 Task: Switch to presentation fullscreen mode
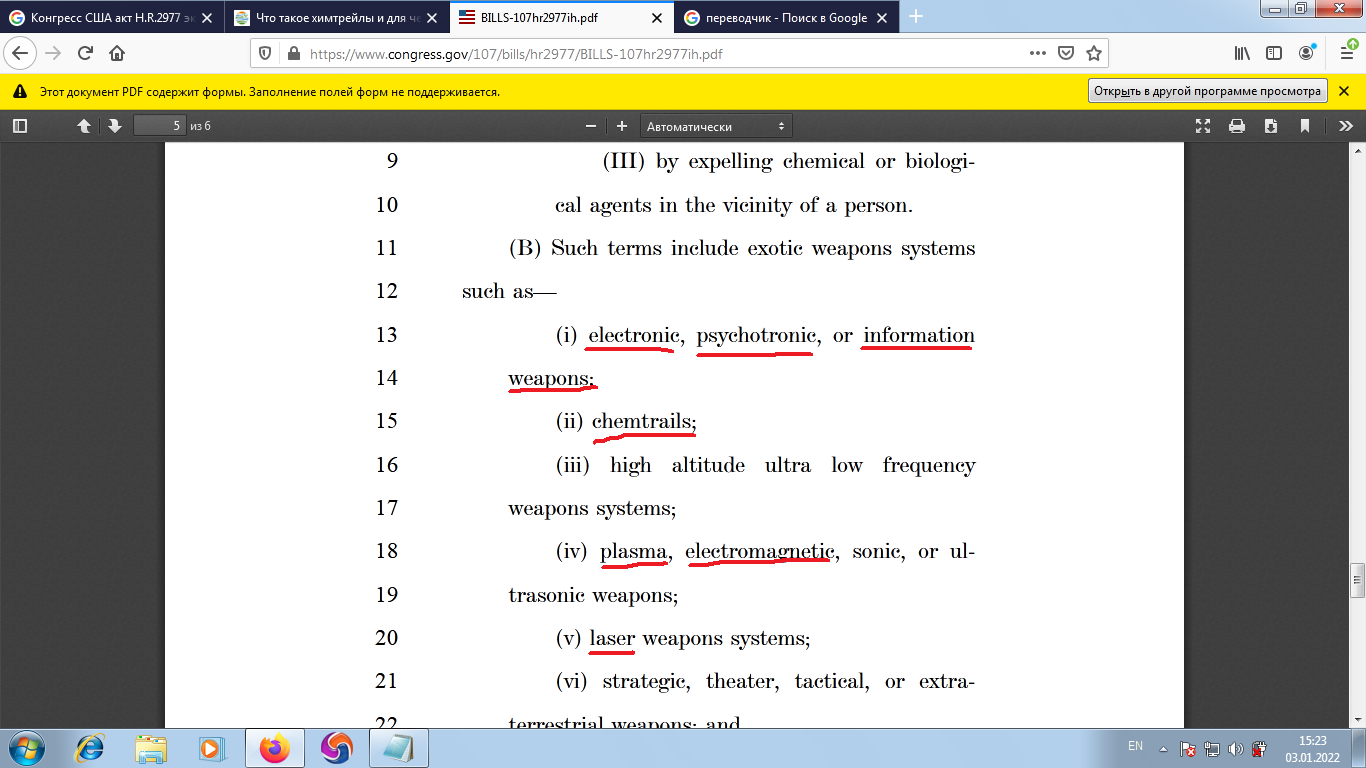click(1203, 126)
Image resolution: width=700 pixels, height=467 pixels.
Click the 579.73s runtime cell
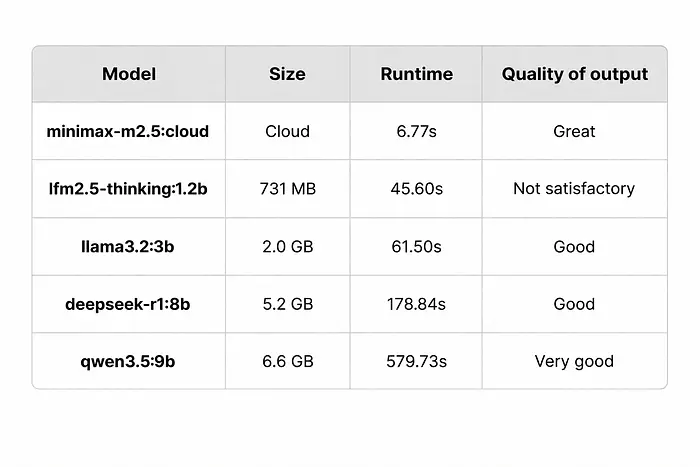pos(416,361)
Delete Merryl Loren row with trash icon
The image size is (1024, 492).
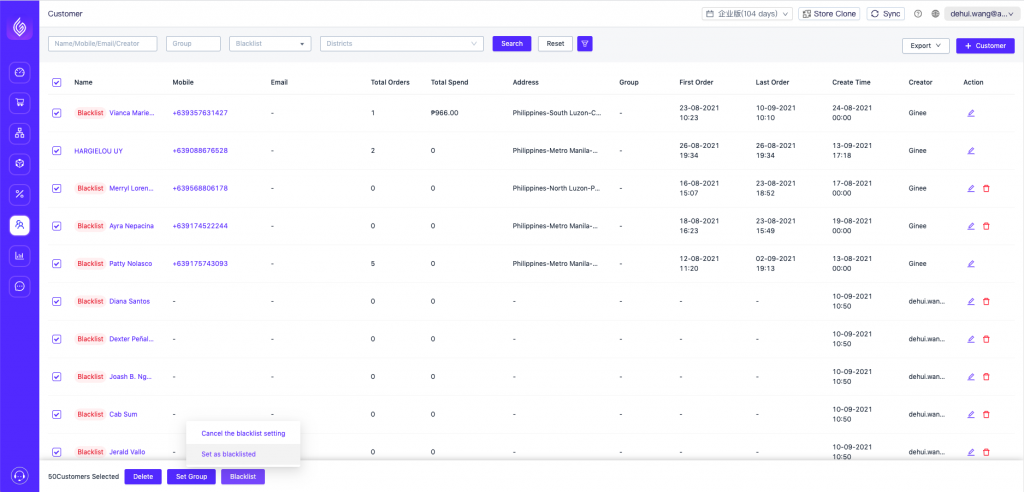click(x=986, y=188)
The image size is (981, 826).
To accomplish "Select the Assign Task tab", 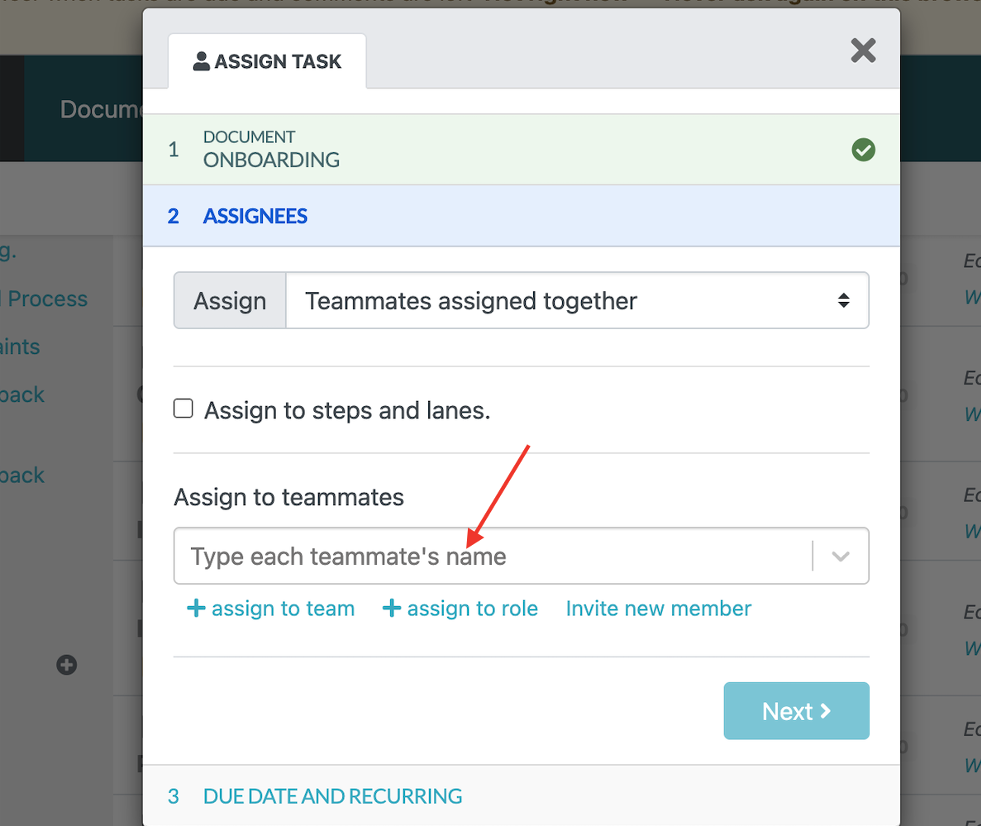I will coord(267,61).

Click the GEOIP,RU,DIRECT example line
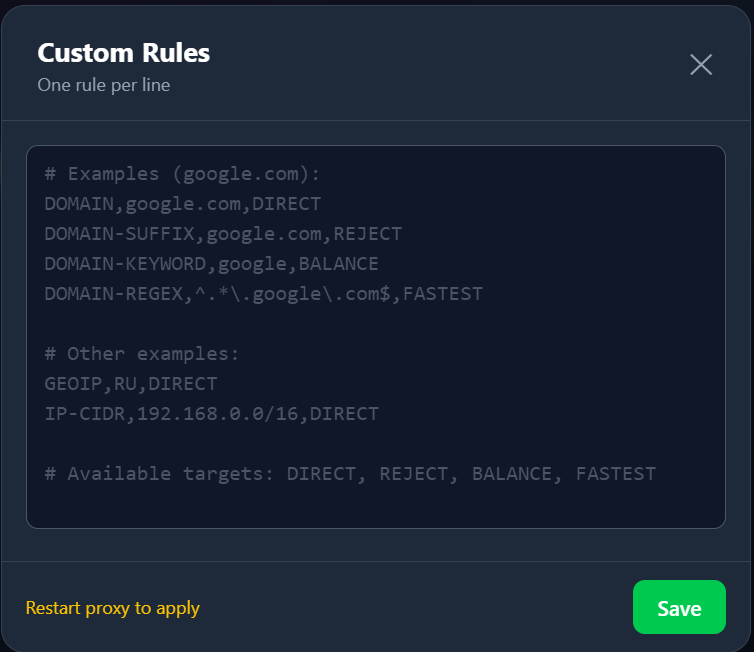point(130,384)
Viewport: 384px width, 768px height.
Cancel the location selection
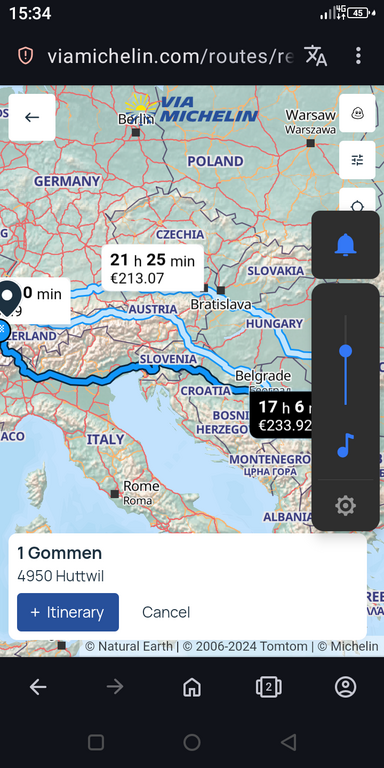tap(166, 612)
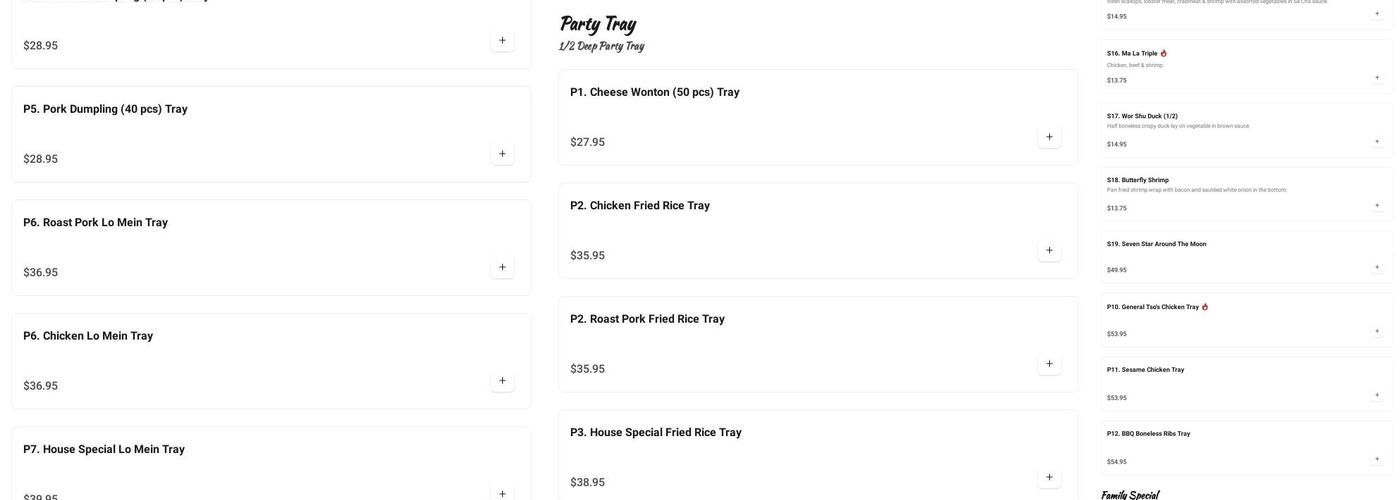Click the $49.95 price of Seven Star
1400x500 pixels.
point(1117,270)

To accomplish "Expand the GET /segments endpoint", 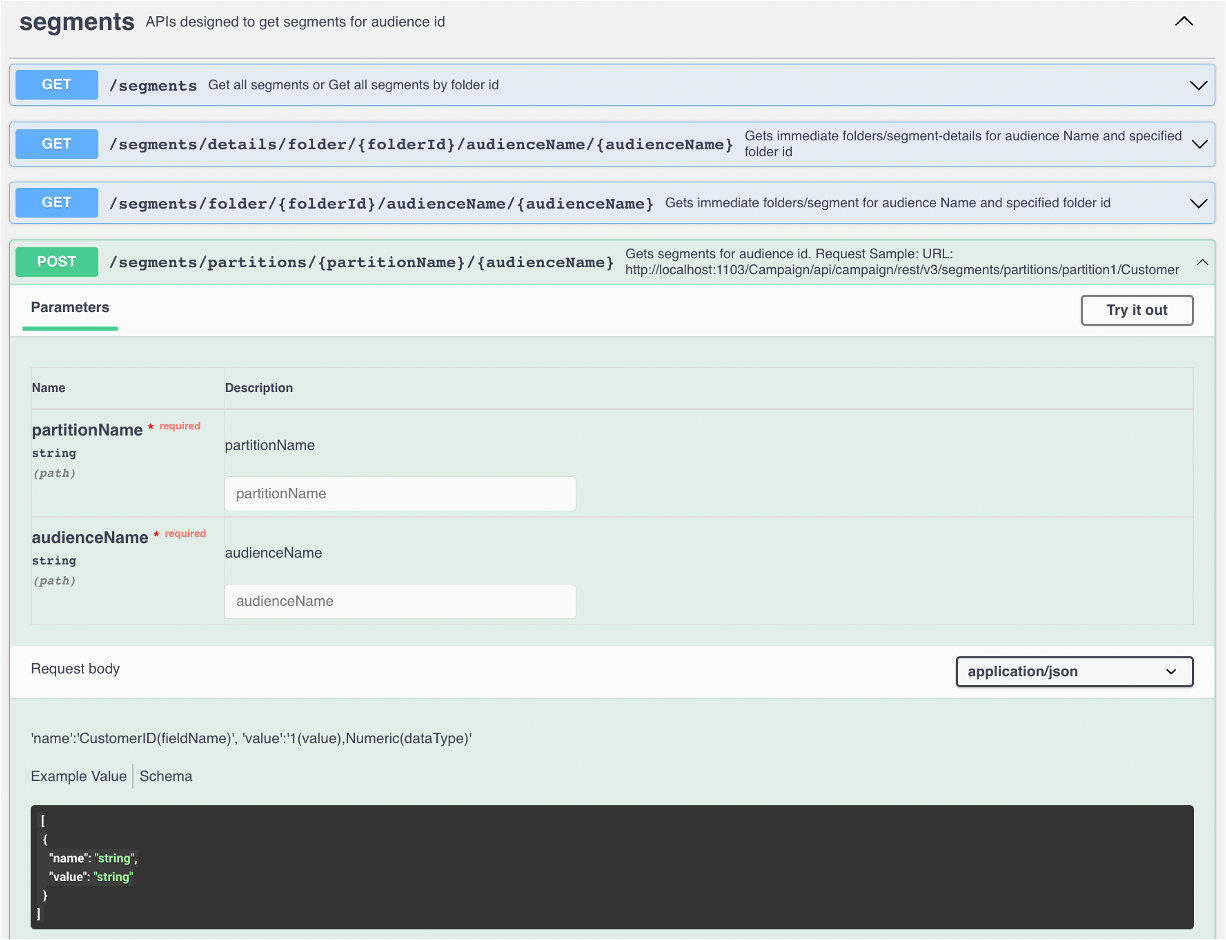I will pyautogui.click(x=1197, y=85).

-.-.-

▶ **Prompt**
Format the lines from the start of the records through the line that contains "pos(416,361)", inclusive, as a JSON list of strings with one string per line and no blank lines. Leave the pictures out.

▶ **Reply**
[
  " Task: Switch to presentation fullscreen mode",
  "click(1203, 126)",
  "Image resolution: width=700 pixels, height=467 pixels.",
  "Click the 579.73s runtime cell",
  "pos(416,361)"
]